Artist’s healing angels help people cope with tragedies
June 2, 2013 - 9:20 am
WARWICK, N.Y. — After Joseph and Betty Ginley’s firefighter son was killed in the Sept. 11 attack on the World Trade Center, they found some solace in the tall steel angels crafted as memorials by sculptor Lei Hennessy-Owen.
The Pennsylvania artist had been erecting them to commemorate tragedies including the 2001 terror attacks, a pipeline explosion in Washington state and the friendly fire death of former NFL star Pat Tillman.
The Ginleys, of Warwick, were on hand in 2011 when Hennessy-Owen unveiled an angel honoring the youngest victim of the mass shooting in Tucson, Ariz., that injured then-U.S. Rep. Gabrielle Giffords, a Democrat.
On Thursday, they helped dedicate another angel, this time to their granddaughter, killed in March in a car accident in Virginia.
“I never thought we’d get an angel for my granddaughter,” Joseph Ginley said. “I take some comfort in it.”
Christina Ginley’s death at age 18, on her way to a soccer tournament, was not a high-profile tragedy like the others. But her grandparents had befriended Hennessy-Owen over the years, and the artist was struck by their double loss.
“It was terrible for the Ginleys, losing Christina after losing their son,” Hennessy-Owen said before the dedication.
She said making an angel “was the only good thing I could think of. I thought it might give the Ginleys something to focus on after this awful thing.”
Hennessy-Owen, originally a painter and landscape artist, got into memorial sculptures in 1999, crafting an angel when two 10-year-old boys were killed in a pipeline explosion in Bellingham, Wash.
“I like to show angels rising out of wreckage,” said Hennessy-Owen, 55, who works in Somerset County, Pa. “People like the message.”
The angel she made for the World Trade Center attack was 30 feet tall.
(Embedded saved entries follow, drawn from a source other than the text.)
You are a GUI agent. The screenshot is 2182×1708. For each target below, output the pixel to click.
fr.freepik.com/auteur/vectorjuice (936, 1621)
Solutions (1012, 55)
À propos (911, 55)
When she made one as a memorial for Christina-Taylor Green, the 9-year-old victim of the Tucson shootings, she invited the Ginleys to join the girl’s parents at the unveiling because they, too, had lost a child when John Ginley was killed in 2001.
The ceremony, at an Oro Valley, Ariz., park, was inspiring, Joseph Ginley said.
“That little girl was amazing, and the show of support for her was incredible,” he said.
For Thursday’s memorial ceremony in Warwick, a 90-minute drive north of New York City, the angel was decorated with roses and ribbons. A baking sun glinted off the dark grey sculpture as a priest blessed it with holy water.
Christina Ginley, John Ginley’s niece, had been active in charity fundraising at Warwick Valley High School, where she was a senior. Principal Richard Linkens said, “She was a selfless individual, always working to make the world around her better.” And her father, also named Joseph Ginley, said, “She was a perfect little girl, and people warned me, ‘Wait until she’s a teenager,’ and then she was a perfect teenager.”
Hennessy-Owen told the crowd of Christina’s friends and relatives that the angel, which has bits of World Trade Center steel in it and is 9 feet, 11 inches tall to commemorate the 9/11 attack, was a “healing angel.”
She said she tried to make “an angel that looked like she was comforting.”
She confided afterward that, “I am always dealing with tragedies as I make these angels, but this one was really hard.”
Eventually, the angel will be surrounded by a low stone wall bearing a plaque with an inscription Christina wrote for a time-capsule project, her grandfather said: “If I had all the time in the world I would travel and spend time with the people I love.”
“It’s almost like the angel is telling us,” the grandfather said, “that everything can be overcome, even when it seems like too much.”